In the words of Herbert, 'cellar doors creak open of their own accord, unseen children are heard crying in the night and water seeps through impervious rock'.

At the same time, the couple's children are troubled by visions of a terrifying ghostly spectre who wields a cane.

Soon after Eve hears her missing son's voice for the first time, when he says he is alive - and that the children can tell her where he is.

The suspense is cranked up as Eve is torn between finding out the truth about her son and seeing her children consumed by terror.

'48 (1996)

Set in a dystopian post-War London, the book tells how Adolf Hitler unleashed a deadly biological weapon on London moments before defeat, which wiped out all but a handful of the capital's population.

Hitler had fired V2 missiles at London which wiped out the human race with Blood Death - a gruesome disease where blood pours from every orifice - or Slow Death, which weakens victims over a much longer period.

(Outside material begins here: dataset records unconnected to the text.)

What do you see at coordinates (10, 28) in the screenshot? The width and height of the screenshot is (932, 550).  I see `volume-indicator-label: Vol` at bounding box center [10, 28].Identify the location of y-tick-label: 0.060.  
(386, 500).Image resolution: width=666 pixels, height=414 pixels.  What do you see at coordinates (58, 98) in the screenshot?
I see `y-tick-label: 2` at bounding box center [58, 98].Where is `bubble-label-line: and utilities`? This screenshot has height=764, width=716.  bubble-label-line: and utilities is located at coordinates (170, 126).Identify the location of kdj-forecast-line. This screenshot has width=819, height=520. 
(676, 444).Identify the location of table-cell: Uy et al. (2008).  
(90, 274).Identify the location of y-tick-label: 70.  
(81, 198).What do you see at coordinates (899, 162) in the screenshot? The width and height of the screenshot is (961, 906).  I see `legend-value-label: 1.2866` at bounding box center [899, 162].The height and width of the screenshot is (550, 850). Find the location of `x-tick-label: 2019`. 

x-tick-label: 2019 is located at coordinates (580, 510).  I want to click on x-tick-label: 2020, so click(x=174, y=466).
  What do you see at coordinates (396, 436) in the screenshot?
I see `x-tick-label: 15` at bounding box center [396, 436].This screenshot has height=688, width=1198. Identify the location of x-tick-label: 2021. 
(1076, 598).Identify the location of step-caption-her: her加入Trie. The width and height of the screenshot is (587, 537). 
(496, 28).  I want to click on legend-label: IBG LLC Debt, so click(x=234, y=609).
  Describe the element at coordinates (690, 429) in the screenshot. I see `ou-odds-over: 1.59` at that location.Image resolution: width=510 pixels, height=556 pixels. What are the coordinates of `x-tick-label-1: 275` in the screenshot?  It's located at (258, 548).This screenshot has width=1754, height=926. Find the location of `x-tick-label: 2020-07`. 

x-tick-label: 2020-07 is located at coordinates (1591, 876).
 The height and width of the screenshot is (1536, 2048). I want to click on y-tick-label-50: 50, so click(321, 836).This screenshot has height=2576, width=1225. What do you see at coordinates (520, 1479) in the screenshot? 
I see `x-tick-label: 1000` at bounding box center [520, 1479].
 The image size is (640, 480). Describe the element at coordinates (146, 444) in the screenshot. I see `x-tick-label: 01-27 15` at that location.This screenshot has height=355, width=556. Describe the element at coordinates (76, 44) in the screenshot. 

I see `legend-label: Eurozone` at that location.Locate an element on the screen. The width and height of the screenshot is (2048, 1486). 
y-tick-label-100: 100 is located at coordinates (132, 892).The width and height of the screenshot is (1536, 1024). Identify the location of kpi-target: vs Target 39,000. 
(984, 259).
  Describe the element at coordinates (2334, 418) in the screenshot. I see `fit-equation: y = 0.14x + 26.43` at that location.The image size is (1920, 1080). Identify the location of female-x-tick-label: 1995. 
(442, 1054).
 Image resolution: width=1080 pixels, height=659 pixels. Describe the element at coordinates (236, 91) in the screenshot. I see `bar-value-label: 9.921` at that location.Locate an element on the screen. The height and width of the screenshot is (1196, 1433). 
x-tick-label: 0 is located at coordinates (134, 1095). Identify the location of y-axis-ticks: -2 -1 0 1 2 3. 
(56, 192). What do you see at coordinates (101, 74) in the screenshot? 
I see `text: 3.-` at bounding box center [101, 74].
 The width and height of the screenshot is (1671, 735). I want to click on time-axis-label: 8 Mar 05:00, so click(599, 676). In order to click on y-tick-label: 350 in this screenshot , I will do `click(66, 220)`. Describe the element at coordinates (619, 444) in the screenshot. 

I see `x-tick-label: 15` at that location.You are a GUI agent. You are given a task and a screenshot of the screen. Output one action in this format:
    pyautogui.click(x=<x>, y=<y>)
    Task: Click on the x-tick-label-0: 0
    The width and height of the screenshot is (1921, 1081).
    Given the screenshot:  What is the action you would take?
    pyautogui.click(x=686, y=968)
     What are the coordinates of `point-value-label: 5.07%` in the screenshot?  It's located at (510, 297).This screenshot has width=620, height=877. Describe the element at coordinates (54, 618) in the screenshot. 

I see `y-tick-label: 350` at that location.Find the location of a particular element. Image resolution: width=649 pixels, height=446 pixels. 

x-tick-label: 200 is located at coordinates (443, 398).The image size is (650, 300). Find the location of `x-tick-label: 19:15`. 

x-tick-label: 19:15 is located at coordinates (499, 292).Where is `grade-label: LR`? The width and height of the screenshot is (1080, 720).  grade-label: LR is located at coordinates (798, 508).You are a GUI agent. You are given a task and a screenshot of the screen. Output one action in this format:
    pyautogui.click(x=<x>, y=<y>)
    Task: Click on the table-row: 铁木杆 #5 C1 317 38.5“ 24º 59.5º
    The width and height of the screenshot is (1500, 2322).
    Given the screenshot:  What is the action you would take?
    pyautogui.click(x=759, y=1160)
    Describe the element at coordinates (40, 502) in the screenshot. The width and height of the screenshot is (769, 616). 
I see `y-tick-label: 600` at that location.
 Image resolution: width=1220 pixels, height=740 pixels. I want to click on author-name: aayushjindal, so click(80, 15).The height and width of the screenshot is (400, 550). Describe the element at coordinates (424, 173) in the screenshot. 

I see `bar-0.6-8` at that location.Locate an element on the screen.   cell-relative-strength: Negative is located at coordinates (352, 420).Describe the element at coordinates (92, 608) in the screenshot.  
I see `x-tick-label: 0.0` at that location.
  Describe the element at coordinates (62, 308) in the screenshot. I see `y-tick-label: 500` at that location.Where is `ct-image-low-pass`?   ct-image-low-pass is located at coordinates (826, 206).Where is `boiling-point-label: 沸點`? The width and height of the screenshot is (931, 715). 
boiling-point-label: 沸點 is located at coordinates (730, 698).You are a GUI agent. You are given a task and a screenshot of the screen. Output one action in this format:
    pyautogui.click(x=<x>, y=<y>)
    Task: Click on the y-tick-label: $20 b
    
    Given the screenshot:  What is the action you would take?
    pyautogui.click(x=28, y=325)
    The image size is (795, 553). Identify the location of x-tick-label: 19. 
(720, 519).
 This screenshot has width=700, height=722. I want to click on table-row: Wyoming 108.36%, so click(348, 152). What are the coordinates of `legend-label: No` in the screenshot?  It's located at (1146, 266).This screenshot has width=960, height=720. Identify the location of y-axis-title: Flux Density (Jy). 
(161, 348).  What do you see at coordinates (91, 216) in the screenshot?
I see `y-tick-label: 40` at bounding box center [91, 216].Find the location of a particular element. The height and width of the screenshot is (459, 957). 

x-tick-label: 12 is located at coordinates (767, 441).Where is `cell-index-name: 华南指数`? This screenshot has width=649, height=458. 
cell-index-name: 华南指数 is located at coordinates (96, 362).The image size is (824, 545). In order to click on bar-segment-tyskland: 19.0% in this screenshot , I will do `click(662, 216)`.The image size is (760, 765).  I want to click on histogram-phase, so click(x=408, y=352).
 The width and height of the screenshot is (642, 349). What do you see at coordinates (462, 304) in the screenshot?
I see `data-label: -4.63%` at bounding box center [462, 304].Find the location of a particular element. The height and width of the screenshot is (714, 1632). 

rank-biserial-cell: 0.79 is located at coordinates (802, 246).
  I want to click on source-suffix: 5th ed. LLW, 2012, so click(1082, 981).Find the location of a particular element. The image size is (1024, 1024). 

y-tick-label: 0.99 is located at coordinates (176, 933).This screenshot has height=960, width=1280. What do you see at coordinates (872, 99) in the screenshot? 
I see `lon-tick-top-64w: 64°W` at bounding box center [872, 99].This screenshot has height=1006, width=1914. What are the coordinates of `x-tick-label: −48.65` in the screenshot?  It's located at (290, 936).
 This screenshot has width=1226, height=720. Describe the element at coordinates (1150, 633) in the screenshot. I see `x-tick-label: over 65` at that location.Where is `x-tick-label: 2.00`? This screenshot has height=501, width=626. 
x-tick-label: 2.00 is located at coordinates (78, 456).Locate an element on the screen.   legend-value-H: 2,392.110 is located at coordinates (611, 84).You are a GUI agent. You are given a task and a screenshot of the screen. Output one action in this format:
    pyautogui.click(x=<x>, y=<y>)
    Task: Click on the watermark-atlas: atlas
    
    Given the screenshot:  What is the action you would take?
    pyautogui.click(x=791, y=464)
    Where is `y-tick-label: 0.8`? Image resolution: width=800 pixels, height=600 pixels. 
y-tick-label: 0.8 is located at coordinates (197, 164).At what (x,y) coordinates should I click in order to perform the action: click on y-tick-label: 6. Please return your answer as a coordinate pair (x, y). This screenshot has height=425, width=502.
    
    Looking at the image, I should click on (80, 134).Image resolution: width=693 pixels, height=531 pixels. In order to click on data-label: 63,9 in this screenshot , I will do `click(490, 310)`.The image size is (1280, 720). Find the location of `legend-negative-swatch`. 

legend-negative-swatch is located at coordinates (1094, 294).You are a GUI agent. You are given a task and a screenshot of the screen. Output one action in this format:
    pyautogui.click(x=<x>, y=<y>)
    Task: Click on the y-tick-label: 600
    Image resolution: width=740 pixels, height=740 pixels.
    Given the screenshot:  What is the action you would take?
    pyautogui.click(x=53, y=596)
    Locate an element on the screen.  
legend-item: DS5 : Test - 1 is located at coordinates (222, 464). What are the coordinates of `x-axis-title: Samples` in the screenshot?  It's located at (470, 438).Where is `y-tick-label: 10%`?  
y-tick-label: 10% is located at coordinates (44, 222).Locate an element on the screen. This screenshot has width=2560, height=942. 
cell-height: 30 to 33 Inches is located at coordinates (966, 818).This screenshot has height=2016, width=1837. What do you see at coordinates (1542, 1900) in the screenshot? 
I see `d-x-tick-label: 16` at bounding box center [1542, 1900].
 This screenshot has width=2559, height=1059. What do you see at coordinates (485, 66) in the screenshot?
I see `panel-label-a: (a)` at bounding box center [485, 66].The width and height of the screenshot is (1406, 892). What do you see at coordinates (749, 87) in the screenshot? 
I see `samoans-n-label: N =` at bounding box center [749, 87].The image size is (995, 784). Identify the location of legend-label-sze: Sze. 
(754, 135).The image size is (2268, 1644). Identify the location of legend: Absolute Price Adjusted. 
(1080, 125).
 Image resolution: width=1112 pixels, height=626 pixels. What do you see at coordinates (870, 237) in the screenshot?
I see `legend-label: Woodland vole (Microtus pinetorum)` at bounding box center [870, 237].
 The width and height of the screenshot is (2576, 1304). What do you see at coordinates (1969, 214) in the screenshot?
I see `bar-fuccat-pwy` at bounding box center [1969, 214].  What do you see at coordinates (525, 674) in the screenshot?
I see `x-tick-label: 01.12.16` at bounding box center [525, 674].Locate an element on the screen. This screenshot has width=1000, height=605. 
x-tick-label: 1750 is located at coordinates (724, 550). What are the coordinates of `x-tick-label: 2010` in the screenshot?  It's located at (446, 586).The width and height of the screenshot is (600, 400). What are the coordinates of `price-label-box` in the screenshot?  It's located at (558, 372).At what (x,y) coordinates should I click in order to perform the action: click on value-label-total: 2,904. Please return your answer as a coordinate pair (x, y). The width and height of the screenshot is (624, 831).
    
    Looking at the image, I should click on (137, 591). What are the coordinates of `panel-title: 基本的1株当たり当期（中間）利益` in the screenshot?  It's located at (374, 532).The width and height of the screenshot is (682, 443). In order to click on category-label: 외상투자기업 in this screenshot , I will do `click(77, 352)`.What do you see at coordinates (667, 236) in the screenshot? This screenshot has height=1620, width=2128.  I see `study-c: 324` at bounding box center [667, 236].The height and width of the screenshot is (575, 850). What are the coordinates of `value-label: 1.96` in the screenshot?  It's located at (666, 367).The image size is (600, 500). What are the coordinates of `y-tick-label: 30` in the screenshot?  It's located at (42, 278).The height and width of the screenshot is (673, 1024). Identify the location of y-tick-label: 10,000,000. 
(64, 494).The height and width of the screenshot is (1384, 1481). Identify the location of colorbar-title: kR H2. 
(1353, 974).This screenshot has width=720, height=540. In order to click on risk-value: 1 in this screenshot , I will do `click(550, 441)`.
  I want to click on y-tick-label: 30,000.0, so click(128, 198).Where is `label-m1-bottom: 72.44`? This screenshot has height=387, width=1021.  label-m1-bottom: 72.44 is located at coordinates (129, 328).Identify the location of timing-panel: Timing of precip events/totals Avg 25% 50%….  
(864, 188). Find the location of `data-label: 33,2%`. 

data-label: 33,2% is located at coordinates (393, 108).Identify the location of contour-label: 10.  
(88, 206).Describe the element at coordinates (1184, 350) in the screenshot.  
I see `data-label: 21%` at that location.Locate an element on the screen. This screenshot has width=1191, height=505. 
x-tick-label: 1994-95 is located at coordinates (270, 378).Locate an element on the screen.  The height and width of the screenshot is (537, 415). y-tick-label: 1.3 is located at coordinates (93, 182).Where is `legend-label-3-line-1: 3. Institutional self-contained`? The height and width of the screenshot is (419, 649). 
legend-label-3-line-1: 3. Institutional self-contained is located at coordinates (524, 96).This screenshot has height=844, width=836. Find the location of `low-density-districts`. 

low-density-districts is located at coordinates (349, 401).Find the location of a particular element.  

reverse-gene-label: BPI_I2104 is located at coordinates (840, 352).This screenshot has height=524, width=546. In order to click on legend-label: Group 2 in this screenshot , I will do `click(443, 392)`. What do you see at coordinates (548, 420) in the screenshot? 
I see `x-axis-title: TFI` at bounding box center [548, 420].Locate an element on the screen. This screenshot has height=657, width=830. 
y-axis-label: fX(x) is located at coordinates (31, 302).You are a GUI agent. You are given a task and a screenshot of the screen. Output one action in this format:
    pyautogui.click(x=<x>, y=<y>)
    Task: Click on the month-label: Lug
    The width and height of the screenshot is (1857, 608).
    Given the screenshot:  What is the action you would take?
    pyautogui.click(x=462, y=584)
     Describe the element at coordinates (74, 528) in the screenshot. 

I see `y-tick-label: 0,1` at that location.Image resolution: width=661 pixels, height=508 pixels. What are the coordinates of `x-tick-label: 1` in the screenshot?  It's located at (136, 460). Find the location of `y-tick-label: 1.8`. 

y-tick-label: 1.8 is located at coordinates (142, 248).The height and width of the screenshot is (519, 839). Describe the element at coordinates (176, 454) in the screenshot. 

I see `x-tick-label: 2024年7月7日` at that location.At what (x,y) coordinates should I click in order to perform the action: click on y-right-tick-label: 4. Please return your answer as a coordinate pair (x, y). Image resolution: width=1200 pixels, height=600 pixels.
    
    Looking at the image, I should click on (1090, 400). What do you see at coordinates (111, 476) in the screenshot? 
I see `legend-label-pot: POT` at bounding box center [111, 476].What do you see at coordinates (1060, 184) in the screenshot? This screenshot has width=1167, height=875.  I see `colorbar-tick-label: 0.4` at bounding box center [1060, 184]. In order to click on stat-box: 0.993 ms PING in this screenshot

Only those with AB blood type escape the hideous fate, including American pilot Eugene Nathaniel Hoke, who is stranded on the streets alone in the grim apocalyptic environment.

Hoke is chased through London by a group of slowly-dying Fascist 'Blackshirts', who want to save their leader by using Hoke in a blood transfusion.

THE SURVIVOR (1976)

A devastating plane crash near the town of Eton claims the lives of 300 passengers and crew, but amazingly, pilot David Keller walks away unscathed.

His survival is seen as a freakish miracle, until investigations reveal that there is no way he could have possibly made it from the plane alive.

As Keller - who says he has amnesia - tries to piece together the cause of the crash, the townspeople begin to view him with suspicion, and events take a turn for the worse.

Residents in Eton begin to drop dead in mysterious circumstances - from a local shopkeeper who suffers a heart attack by the river to a couple who fall to their death from a bedroom window.

It emerges that the vengeful spirits of the plane passengers are stalking the townspeople of Eton, as the book reaches its chilling climax.